Saturday, January 26, 2013

Born Weird, Andrew Kaufman



The Weirds acquired their surname through a series of events that some would call coincidence and others would call fate.
            Sterling D. Wyird, in the process of emigrating from England to Canada, worked his way across the Atlantic aboard the Icelandic fishing trawler Örlög. Inclement weather and empty nets made the six-week journey three months long. When Sterling finally stepped onto the freshly built planks of Pier 21 in Halifax he presented his papers to an immigration guard who, just that morning, had met the woman destined to be his wife. This guard, in a stroke of either inspiration or absent-mindedness, changed the y in Sterling’s last name to an e. Seventy-seven years later, as his great-grandchildren gathered for the final game of their high school football team’s season, the spelling mistake remained. They were still Weird.

Whereas I hadn’t previously heard of his second novel, The Tiny Wife (Madras Press, 2010), I am an enormous fan of the fiction Toronto writer Andrew Kaufman has previously published, including his first novel, All My Friends Are Superheroes (Toronto ON: Coach House Books, 2003) and The Waterproof Bible (Toronto ON: Random House Canada, 2010) [see my review of such here]. There is just something in how Kaufman manages to write tender stories of family chaos and conflict merged with elements of fantasy that is entirely rare in fiction. No matter how outlandish and oddball his characters or plots might become, they all become a means to an end, focusing stories on what the heart wants. I’m constantly amazed at the ease in his writing, and how easily his stories begin; his humour, and incredible concepts. In Born Weird (Toronto ON: Random House Canada, 2013), we are introduced to the five Weird siblings: Richard, Abba, Lucy, Kent and Angie, as well as their grandmother, Annie Weird. As Annie lay in her hospital bed, she convinces her granddaughter, Angie, to visit and admits to bestowing each of the children a power at birth, each of which has become a curse. She gives Angie a quest: to reunite all five siblings in less than two weeks, the day Annie claims she is going to die. If all five children are in the room when she dies, the curse on each will be lifted.

What makes Kaufman’s stories so compelling, in part, is in the kind of physical and emotional detail he adds to give his characters breadth, and the ways in which we see the often very real results of such small decisions. Kaufman’s characters understand consequence, sometimes in such a real way that it becomes overwhelming. They understand consequence, and real loss. In such short spaces, he brings entirely to life the emotional turbulances, nuances and contradictions of family relations, and, despite sparing little detail, we aren’t overwhelmed by irrelevancies. The only information brought to the page are the essential ones.
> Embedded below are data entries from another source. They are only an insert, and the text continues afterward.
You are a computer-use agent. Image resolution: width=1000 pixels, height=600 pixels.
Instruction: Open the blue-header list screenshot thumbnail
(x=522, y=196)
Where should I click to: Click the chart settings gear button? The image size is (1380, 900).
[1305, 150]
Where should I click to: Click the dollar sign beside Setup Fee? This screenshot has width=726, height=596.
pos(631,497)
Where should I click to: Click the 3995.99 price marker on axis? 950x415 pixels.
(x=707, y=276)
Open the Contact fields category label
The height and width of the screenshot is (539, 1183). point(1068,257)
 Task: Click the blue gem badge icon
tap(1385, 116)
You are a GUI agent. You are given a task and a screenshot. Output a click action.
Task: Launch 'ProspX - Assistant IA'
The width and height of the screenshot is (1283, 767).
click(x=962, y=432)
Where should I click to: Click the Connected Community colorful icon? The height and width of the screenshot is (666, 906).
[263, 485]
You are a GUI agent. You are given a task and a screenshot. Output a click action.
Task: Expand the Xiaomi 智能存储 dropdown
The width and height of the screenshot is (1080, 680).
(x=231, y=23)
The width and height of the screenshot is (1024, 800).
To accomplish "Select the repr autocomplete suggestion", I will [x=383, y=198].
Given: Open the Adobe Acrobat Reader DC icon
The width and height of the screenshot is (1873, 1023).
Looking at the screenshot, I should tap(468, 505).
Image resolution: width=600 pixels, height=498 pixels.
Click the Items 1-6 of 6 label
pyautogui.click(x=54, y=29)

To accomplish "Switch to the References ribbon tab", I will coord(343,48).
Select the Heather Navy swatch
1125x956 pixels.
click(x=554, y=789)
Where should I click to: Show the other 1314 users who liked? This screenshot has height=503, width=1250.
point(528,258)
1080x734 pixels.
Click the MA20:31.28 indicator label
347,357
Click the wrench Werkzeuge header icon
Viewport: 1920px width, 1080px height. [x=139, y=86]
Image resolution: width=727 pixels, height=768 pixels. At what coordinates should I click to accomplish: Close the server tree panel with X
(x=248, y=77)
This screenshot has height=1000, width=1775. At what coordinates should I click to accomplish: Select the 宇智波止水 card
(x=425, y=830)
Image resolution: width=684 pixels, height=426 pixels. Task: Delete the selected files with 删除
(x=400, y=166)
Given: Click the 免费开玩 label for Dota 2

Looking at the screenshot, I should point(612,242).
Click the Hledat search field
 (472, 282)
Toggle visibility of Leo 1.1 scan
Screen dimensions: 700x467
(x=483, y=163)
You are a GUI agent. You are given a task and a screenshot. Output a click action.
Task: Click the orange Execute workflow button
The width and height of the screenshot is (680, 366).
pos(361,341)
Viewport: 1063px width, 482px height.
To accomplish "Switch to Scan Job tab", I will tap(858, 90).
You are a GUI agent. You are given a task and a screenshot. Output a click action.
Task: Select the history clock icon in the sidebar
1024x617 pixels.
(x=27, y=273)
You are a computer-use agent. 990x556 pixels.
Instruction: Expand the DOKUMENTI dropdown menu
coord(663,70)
            In 1963 Angie’s grandfather Samuel D. Weird founded the Grace Taxi Service. He named the enterprise after his mother. When Besnard took over the business, in 1982, it had grown into the second largest fleet in the city of Toronto.
            Over time Besnard developed many theories about taxis. For one, he believed that you should make a wish while hailing a cab. If the first taxi that passed by stopped and picked you up, your wish would come true. He also felt that every taxi ride was metaphorical—that it could be interpreted, like tea leaves or the lines in your palm. But his most firmly held theory was that your choice of taxi was a reflection of how you saw yourself. Of all his theories, this was the one that had been most firmly passed on to his children.
            “No visible dents or scratches,” Angie said. She circled the cab slowly.
            “You still do this?”
            “I would have liked a newer model,” Angie said as she came back around to the back passenger door.
            “Not in this town.”
            “Really?”
            “’Fraid so.”
            “Okay, let’s take it,” Angie said. She slid into the back seat. “To the airport,” she told the driver.

From the three I’ve now read of his works, Kaufman seems quite attracted to the idea of the quest, of someone who is lost that needs to be found, and of transformative power of airplanes (specifically the non-stop Vancouver-Toronto flight, which, heading in the opposite direction, featured heavily in All My Friends Are Superheroes). The novel moves with an ease, an entirely natural flow, given the strange twists and turns through the plot of Angie Weird’s quest to reunite her four siblings together in their grandmother’s hospital room within two weeks. The only turn that felt odd was once their main quest had finished, near the end of the book, and the sub-quest began, being the quest to end the main quest. The transition between the end of their grandmother’s quest and the final passage through the plot felt strange, and nearly tacked-on. Otherwise, this was a magnificent novel, working through Kaufman’s fascination with family relationships and their long-standing conflicts, quests, redemptions and air travel. Where might he go next?